At press time, lawmakers were still inching toward meeting a Sept. 15 deadline set by the Senate Finance Committee to reach a bipartisan compromise on healthcare reform. Dermatologists from across the country were expecting to be on Capitol Hill that day to let lawmakers know face-to-face their concerns about this sweeping legislative initiative.
"There's nothing more important on our academy's plate than healthcare reform and our commitment to help achieve a positive outcome for dermatologists and their patients," says David M. Pariser, M.D., president of the American Academy of Dermatology Association (AADA).
"We've put together a knowledgeable group of people to evaluate these proposals ... and our message is that we will do everything we can do to support the practice of dermatology and our patients," he says.
'Positive step forward'
AADA wrote to committee leaders in the House of Representatives on July 20 to express support for "America's Affordable Health Choices Act of 2009," which was approved by the House Ways and Means, Energy and Commerce, and Education and Labor committees.
AADA said the House bill takes "a positive step towards eliminating the SGR altogether, eliminates the draconian payment cuts facing physicians, and with it, the need for annual short-term fixes to the Medicare physician payment system, which threatens patient access to quality dermatologic care."
That solution, which would be funded by the government without requiring offsetting reductions elsewhere or additional tax revenue, is estimated by the Congressional Budget Office to cost $245 billion over the next 10 years, and it is not included in the more than $1 billion price tag for the legislation.
AADA's letter also noted that the House bill would "bolster primary care services without exacerbating issues with specialty care." Translation: The bill would provide increases for primary care Medicare providers and general surgeons without forcing compensating reductions on specialists and subspecialists, as has been proposed by some lawmakers, including Sen. Max Baucus (D-Mont.), chairman of the Finance Committee.
The academy also applauded the House bill's approach of not immediately forcing a new payment system upon physicians, but rather providing for study, analysis and collaborative consideration.
"We are further appreciative that the public plan option, like Medicare, preserves physicians' right to voluntarily choose whether participation best serves the dermatologic needs of their patients," the AADA's letter states.
However, Dr. Pariser says, AADA's endorsement does not imply that it will support whatever final plan is approved as the legislation is negotiated in Congress.

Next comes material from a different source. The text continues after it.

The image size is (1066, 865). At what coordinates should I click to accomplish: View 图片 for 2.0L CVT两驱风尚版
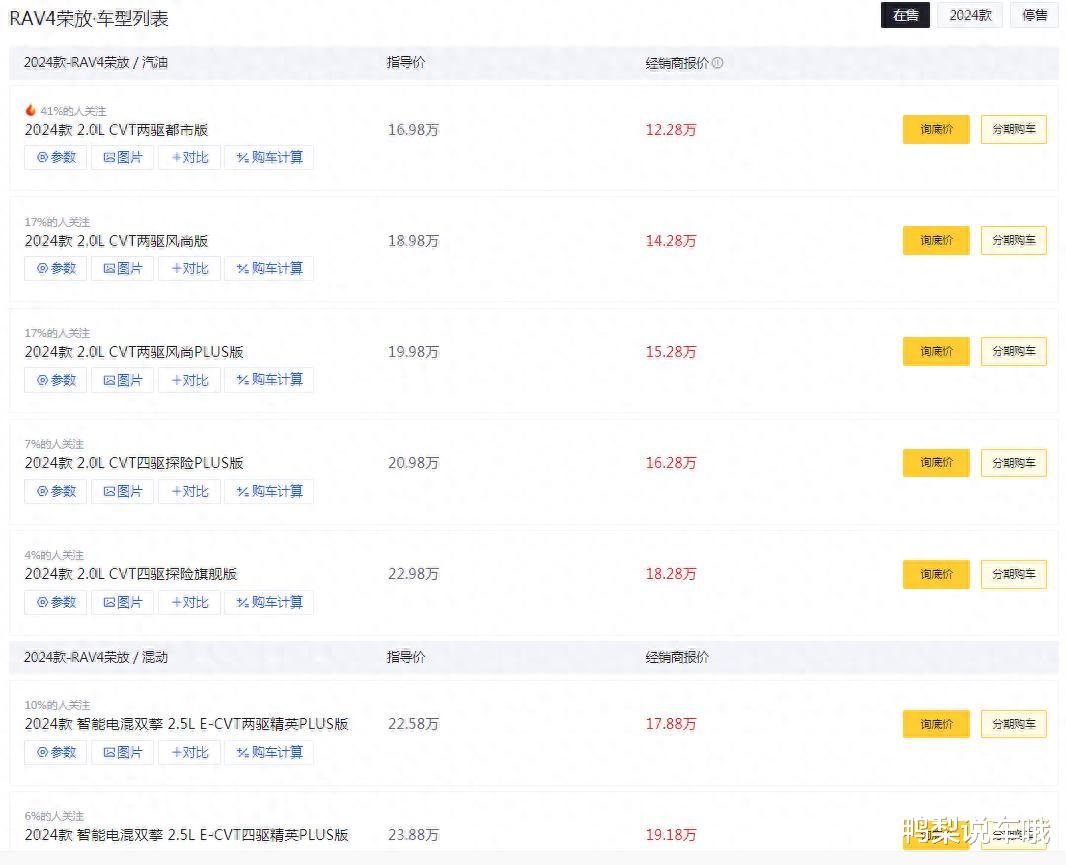point(122,268)
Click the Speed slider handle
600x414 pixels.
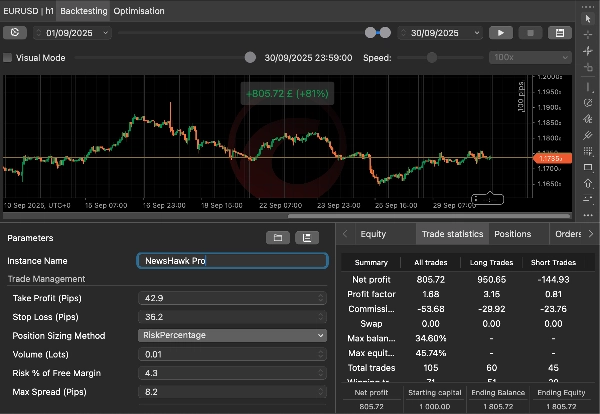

"We wrote the letter not because we agree with everything in the bill, but because we wanted to stay in the game. We really have a voice louder than our numbers would suggest, and that's because we're involved," Dr. Pariser says.
Point of contention
The Senate Finance Committee's bill was still being hashed out as lawmakers headed to their districts early in August. However, there was concern that the bill would not resolve the SGR payment issue, leaving it as a major point of contention during House-Senate conference negotiations.
"Doctors cannot plan for their future under this current system," Dr. Pariser says. "They can't be fighting these draconian cuts every year and be expected to invest in technology and other costs of serving increasing numbers of patients."
AADA also is concerned about proposals that would use the Medicare fee schedule as a basis for physician payments in a "public option."
"They are talking about Medicare plus a little, maybe 5 percent," Dr. Pariser says, noting that there is also discussion about whether the fee-for-service system should be retained or some other option considered, such as global payments for treatment of specific conditions.
"If there is a public plan and an alternative physician payment system, we want to be sure it is piloted ahead of time and not imposed on everybody without being tested," he says.
Also of concern to the academy is a proposal giving the Medicare Payment Advisory Commission (MedPAC) power to impose Medicare payments rather than simply make recommendations, as is now the case.
"MedPAC on steroids. Setting payments on their own, without oversight, is worrisome," Dr. Pariser says. "We do not think that's a good idea."